Interface element records
▬▬▬

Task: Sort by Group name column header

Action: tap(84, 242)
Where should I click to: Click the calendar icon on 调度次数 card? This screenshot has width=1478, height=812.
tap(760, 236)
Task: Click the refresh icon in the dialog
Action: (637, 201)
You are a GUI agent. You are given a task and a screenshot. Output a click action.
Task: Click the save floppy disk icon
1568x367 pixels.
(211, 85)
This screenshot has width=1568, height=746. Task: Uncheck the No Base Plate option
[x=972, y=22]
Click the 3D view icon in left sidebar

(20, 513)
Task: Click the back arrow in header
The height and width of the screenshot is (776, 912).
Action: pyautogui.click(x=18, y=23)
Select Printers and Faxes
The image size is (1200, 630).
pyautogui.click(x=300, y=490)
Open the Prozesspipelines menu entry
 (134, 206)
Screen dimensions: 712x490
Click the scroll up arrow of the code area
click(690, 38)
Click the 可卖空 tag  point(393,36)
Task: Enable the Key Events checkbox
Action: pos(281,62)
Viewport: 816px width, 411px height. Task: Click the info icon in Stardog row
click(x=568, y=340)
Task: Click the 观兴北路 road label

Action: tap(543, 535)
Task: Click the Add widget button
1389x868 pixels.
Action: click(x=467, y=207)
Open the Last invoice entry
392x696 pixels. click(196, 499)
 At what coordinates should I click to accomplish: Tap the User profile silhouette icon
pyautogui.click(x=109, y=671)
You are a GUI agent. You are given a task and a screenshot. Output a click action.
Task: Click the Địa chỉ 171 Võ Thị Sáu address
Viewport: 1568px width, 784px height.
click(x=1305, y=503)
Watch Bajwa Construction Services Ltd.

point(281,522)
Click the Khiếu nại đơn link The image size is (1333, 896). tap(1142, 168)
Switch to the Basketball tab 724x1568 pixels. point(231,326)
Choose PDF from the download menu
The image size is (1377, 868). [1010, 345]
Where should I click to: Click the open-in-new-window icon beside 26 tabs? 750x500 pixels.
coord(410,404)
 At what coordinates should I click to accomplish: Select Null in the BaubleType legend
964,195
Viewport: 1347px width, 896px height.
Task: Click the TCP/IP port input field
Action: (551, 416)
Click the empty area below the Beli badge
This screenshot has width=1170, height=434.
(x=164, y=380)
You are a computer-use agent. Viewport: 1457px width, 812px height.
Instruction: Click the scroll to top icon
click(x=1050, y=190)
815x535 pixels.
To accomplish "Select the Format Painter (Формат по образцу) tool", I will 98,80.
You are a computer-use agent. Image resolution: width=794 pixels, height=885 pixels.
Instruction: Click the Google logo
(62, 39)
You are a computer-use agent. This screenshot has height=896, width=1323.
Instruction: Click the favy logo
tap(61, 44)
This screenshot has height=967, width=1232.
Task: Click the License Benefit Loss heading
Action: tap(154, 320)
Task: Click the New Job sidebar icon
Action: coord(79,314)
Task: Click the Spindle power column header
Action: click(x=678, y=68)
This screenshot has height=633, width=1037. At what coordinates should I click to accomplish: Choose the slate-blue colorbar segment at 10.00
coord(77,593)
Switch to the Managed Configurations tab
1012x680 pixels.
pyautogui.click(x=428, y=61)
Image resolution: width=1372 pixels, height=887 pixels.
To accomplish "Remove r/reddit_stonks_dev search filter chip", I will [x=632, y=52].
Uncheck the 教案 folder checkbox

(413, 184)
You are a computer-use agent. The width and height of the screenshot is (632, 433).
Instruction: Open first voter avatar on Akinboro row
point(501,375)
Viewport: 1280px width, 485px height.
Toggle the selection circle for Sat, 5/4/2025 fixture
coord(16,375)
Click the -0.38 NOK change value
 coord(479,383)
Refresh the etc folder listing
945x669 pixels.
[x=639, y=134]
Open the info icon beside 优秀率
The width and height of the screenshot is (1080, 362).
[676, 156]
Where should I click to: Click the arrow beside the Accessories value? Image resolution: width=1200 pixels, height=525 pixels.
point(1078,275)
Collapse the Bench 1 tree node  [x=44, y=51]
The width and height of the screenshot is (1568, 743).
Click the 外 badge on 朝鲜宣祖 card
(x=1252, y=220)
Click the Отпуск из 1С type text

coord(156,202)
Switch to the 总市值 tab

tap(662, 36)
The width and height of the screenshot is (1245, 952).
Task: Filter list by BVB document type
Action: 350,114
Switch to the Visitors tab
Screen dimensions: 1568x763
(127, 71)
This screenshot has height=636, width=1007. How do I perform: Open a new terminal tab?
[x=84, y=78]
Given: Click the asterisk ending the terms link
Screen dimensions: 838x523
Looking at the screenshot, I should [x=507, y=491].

▬▬▬

Instructions to follow:
Repeat every line exactly as it appears, from the line containing "You are a computer-use agent. This" down to the line containing "coord(479,383)", including both of those lines.

Solution to the exercise:
You are a computer-use agent. This screenshot has height=896, width=1323.
Instruction: Click the favy logo
tap(61, 44)
This screenshot has height=967, width=1232.
Task: Click the License Benefit Loss heading
Action: tap(154, 320)
Task: Click the New Job sidebar icon
Action: coord(79,314)
Task: Click the Spindle power column header
Action: click(x=678, y=68)
This screenshot has height=633, width=1037. At what coordinates should I click to accomplish: Choose the slate-blue colorbar segment at 10.00
coord(77,593)
Switch to the Managed Configurations tab
1012x680 pixels.
pyautogui.click(x=428, y=61)
Image resolution: width=1372 pixels, height=887 pixels.
To accomplish "Remove r/reddit_stonks_dev search filter chip", I will [x=632, y=52].
Uncheck the 教案 folder checkbox

(413, 184)
You are a computer-use agent. The width and height of the screenshot is (632, 433).
Instruction: Open first voter avatar on Akinboro row
point(501,375)
Viewport: 1280px width, 485px height.
Toggle the selection circle for Sat, 5/4/2025 fixture
coord(16,375)
Click the -0.38 NOK change value
 coord(479,383)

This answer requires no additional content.